A perusal of paragraph 2 of the application (P.2) under Order 6 Rule 17 CPC for amendment of the written statement reveals that the price of crops for the year 19.10.1995 to 15.9.1998 amounting to Rs.6,93,048/- lying with the plaintiff allegedly advanced, is sought to be adjusted by way of equitable set off in the proposed amendment in the application (P.2) filed on 27.7.2007. A further perusal of paragraph 9 of the written statement filed on behalf of defendant- petitioner shows that the defendant-petitioner filed a suit No.250 dated 16.9.1999 for permanent injunction against the plaintiff-respondent to restrain from recovery of amount through coercive methods with the help of police but the same was subsequently dismissed as withdrawn.
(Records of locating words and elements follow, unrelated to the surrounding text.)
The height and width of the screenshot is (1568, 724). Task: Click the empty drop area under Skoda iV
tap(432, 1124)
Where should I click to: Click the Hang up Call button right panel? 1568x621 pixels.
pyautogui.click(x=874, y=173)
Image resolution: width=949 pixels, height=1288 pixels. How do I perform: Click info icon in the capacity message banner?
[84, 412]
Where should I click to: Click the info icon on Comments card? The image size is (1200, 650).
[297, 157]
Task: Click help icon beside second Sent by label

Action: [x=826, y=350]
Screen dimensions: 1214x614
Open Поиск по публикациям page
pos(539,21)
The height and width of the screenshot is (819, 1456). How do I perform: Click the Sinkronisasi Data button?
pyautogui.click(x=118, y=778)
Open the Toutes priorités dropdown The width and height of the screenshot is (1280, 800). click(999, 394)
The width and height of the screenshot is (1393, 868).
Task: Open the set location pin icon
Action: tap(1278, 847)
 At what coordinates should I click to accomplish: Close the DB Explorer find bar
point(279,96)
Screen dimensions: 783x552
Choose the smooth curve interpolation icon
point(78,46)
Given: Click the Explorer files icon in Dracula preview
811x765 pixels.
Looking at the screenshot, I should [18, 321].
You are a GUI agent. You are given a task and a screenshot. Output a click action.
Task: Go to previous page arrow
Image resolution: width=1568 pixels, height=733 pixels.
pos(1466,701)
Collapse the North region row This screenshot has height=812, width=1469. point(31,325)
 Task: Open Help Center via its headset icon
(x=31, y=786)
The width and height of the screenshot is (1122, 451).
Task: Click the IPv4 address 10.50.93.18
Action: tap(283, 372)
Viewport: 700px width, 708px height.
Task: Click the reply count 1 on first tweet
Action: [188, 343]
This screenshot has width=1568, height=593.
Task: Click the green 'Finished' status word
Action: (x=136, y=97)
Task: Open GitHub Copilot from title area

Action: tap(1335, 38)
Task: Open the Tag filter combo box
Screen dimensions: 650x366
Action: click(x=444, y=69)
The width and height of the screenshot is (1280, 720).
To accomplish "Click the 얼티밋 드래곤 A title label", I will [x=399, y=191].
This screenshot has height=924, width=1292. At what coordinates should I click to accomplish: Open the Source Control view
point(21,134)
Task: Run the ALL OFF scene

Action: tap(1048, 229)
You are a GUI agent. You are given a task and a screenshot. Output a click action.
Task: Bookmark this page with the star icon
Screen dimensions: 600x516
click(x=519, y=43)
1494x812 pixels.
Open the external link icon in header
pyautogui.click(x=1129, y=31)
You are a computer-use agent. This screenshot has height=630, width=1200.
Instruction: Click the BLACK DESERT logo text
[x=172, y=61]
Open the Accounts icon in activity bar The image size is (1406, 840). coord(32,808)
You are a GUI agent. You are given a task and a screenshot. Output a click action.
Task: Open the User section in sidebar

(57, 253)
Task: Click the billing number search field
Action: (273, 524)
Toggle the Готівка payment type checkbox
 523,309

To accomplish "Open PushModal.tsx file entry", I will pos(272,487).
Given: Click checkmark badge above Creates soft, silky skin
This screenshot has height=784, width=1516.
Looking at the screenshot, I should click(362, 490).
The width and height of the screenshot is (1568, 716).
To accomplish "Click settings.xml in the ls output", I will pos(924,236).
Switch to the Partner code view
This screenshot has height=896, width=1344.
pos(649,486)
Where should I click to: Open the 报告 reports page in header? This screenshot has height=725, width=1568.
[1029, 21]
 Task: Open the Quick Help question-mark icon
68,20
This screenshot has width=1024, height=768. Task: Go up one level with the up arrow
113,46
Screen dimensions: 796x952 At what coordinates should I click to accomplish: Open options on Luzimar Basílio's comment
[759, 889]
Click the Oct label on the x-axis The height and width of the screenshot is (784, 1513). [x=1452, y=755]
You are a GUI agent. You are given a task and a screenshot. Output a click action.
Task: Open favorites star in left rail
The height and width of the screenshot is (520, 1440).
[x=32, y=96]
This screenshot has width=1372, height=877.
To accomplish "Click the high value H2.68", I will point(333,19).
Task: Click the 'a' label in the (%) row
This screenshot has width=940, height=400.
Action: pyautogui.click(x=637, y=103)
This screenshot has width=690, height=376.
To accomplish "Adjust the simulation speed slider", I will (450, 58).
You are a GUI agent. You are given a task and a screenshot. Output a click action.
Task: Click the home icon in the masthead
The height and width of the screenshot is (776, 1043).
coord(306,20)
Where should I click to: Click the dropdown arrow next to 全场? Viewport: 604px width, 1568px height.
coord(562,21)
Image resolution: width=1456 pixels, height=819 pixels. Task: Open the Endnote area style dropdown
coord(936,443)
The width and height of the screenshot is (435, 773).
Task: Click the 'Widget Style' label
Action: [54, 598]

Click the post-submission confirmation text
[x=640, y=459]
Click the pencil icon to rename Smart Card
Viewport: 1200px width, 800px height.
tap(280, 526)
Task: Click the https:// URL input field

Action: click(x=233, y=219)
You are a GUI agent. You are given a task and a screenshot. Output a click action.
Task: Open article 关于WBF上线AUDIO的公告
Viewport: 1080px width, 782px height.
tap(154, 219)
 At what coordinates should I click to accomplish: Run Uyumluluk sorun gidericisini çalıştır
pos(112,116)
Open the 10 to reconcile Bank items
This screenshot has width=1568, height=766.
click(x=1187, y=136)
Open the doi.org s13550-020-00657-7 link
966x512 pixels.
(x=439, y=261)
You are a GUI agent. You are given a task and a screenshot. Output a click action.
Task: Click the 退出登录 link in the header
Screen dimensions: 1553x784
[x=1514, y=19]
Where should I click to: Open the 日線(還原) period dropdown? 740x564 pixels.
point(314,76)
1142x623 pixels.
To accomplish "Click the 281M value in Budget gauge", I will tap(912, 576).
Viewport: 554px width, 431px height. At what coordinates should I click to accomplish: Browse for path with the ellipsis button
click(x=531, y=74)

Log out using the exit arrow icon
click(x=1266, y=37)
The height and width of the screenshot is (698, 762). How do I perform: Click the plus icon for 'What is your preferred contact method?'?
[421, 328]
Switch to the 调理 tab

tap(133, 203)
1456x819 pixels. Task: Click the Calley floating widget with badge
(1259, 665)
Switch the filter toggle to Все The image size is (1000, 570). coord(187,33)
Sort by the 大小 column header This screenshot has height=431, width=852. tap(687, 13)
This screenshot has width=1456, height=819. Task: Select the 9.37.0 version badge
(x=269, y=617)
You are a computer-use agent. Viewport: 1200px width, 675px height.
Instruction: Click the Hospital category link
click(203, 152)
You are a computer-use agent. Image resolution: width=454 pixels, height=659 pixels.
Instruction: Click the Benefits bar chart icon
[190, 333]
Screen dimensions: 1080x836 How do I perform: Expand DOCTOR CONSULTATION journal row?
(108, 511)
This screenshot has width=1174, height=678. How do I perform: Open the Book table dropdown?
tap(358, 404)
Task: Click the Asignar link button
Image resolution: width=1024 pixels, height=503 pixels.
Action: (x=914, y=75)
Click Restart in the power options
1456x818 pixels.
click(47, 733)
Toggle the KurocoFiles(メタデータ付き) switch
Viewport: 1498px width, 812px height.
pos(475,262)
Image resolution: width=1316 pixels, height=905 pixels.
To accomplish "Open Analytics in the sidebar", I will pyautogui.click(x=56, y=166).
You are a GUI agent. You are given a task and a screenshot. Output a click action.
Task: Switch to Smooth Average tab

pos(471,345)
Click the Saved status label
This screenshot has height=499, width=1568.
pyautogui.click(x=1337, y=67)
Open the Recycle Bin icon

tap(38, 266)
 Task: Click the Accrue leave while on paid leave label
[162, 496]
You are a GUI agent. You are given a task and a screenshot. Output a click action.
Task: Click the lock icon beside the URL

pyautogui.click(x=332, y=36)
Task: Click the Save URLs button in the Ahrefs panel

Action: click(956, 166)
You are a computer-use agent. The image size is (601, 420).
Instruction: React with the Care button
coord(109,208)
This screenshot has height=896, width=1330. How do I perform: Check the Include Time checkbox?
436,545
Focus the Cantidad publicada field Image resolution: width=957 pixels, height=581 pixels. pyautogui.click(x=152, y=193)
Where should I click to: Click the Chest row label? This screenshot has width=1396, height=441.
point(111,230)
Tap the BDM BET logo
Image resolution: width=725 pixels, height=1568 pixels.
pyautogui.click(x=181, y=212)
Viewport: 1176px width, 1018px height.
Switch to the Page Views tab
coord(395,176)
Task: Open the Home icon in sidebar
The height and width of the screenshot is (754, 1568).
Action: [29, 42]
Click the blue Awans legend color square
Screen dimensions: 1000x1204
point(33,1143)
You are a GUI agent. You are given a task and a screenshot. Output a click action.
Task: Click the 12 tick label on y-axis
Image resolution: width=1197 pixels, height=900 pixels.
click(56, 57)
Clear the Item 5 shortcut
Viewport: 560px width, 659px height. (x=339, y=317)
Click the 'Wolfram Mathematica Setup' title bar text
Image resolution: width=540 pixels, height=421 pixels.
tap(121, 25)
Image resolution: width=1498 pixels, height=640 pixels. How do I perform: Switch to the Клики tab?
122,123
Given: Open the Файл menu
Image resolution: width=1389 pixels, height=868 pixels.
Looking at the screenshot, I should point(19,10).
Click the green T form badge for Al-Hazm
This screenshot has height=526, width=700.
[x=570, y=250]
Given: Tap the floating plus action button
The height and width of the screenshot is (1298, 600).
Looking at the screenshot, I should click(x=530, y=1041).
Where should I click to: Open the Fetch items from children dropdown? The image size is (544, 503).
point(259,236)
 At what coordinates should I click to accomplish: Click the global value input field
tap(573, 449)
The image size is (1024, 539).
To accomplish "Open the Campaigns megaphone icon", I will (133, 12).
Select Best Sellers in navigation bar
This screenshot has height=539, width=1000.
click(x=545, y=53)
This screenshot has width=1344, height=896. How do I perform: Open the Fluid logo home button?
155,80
Thus, the defendant-petitioner had a cause of action in the year 1999 for recovery of the alleged sum due pertaining to the crop year from 19.10.1995 to 15.9.1998 as referred above but it seems that no action has been taken by the defendant-petitioner for the reasons best known to him. Therefore, at this stage, the same becomes hopelessly time barred and cannot be termed as legally recoverable to bring it within C.R.No.1611 of 2009 #7# the parameters of Order 8 Rule 6 CPC as well as in view of para 8 quoted above in Milkha Singh's case (supra). Even the defendant- petitioner himself has admitted that the amount, which is sought to be set off, is time barred but he is claiming as equitable set off, which is not permissible in view of the fact that the present case is covered under the purview of legal set off and not under equitable set off and the distinction between the two was taken note of by this Court in Milkha Singh's case (supra) from the commentary on CPC by Justice C.K. Thakker, which reads as under:
"Legal set-off and equitable set-off : Distinction Equitable set-off differs from legal set-off. The following are the points of difference between the two:
(a) Legal set-off must be for an ascertained sum of money. Equitable set-off may be allowed even for an unascertained sum of money.
(b) Legal set-off can be claimed as of right and the court is bound to entertain and adjudicate upon it. Equitable set-off, on the other hand, cannot be claimed as of right and the court has discretion to refuse to adjudicate upon it.
(c) In a legal set-off, it is not necessary that the cross-
demands arise out of the same transaction. Equitable set- off can be allowed only when the cross-demands arise out of the same transaction.
(d) In a legal set-off, it is necessary that the amount claimed as set-off must be legally recoverable and must not be time barred. A claim by way of equitable set-off may be allowed even if it is time barred when there is fiduciary relationship between the parties.
(e) A legal set-off requires a court-fee, but no court-fee is required in the case of an equitable set-off".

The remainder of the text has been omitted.